Hometown Comics graciously agreed to put out a stack of the coupons. He also showed me the setup they'd had for the creator of Mystery Comics, who had been in for a signing on Tuesday. His shop looks better than ever, and he's bringing in the big names - next month it's Cullen Bunn, creator of THE DAMNED.

Next I went to my favorite bookstore: Afterwords, on Main. This little new-used shop wasn't supposed to last six months, but I recently was honored to attend their one-year anniversary bash and raise a glass in honor of the terrific service they provide. Don't get me wrong: I'll do the Borders-and-Amazon thing. But I'll always check Afterwords first, and not just because they carry the complete works of Elizabeth Donald. Afterwords also took a stack, even though they were technically closed by the time I got there. That's service, man.

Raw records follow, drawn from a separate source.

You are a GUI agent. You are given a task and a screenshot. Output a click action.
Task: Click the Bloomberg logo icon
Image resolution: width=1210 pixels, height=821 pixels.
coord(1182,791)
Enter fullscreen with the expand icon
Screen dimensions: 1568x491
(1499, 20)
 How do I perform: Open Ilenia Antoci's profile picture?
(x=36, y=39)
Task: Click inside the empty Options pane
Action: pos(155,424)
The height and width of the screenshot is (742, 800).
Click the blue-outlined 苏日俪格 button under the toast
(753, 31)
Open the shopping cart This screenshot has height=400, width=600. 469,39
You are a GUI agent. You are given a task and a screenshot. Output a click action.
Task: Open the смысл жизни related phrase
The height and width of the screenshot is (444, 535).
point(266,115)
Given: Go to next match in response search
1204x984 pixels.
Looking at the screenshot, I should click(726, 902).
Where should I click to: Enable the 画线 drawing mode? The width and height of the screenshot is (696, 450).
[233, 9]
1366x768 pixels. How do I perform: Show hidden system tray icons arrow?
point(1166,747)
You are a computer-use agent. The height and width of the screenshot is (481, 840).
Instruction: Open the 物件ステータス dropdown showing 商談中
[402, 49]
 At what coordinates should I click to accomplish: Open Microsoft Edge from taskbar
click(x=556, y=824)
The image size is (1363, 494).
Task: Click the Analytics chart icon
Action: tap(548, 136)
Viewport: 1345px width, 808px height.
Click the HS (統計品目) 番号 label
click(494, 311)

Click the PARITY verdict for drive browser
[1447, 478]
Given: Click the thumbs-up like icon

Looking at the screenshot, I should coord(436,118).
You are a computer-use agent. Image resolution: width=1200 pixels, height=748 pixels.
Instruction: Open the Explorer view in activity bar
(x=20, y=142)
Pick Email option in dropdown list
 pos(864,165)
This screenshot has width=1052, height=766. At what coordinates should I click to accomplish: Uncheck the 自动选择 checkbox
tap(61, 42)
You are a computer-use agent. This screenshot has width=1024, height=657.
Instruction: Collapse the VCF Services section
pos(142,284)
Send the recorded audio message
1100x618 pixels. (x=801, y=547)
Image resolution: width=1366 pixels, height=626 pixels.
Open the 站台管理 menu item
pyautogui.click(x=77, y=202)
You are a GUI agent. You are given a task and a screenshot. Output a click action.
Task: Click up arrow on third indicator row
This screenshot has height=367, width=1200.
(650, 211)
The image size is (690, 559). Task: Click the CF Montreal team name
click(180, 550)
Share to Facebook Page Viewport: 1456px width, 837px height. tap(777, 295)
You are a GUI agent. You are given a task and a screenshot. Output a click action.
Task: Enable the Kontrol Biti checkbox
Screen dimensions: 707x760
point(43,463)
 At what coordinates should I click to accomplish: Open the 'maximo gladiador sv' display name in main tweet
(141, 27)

I intended to stop next at the Avon store, for the double purpose of dropping off coupons and picking up some sunscreen/bug repellent. I walked in and was shocked to see no Avon! What happened to my Avon store! Nothing, the owner assured me - a vibrant lady with a strong personality who was from California but grew up in Massachusetts and is the single mother of a child with special needs.

Wait, what? Yes, apparently my lifetwin runs the store that used to be Avon. Now instead of being Avon on Main, it's Bella Ragazza. Get this: it's a consortium of women business owners, artists and crafters and franchise owners who usually live off web site and personal sales, and now they rent space in Bella so their stuff is available on Main Street.

Kind of like Literary Underworld, but for craftswomen? Yeah. And we talked for quite a while, hitting it off instantly. Not just because of our bizarrely mirrored life stories, either! She took a stack of coupons to slide into the goodie bags for the party they're about to have.

Regretfully, I had more stops to make. So I bopped next door to the bead shop and art gallery run by church member and dear friend Kathryn Hopkins. It's easier to guilt an Episcopalian, so Kathryn kindly put a stack of the coupons by her front door even though she was in the middle of an art opening - new exhibit this week!

Finally I made it to my favorite coffeeshop: Sacred Grounds. And I write this as they deliver my Sicilian panini - all vegetarian, no meat shall cross the doorstep of Sacred Grounds - and my Highlander Grogg coffee is waiting for me. There's a stack of my coupons by the register now, and the barista is doing card tricks for the regulars.

As I sat here, I marveled that in one short hour, I experienced the warm, friendly generosity of a printer, comic shop guy, bookseller, woman entrepreneur, art dealer and barista, all within one mile of each other. I haven't even gotten to the fair-trade import store across the street or the local-harvest grocery down the block. The old theater is still in renovations, but the farmer's market will be open bright and early on the courthouse steps tomorrow morning.

And maybe it's only striking me now because the city TV station chose to anchor its news from Our Town today. I remember that because the ice cream shop on the other side of the library had a sign out front welcoming them and the mayor was too busy to talk today.

Or maybe it's just that I recognize how very lucky I am to have found this town. We humans usually don't realize the wonderful things until we lose them, but I've lived in so many places across the country that I recognize how very special Our Town is. It's a place with almost no crime, clean streets and a sense of community that just seems lacking in many towns in which I've lived. Oh, it has its problems. But when I call it Our Town, I really mean it.

Thank you, Our Town. I'm glad to be here. If we do manage to pull this very cantankerous rabbit out of a hat, it'll be because you rock.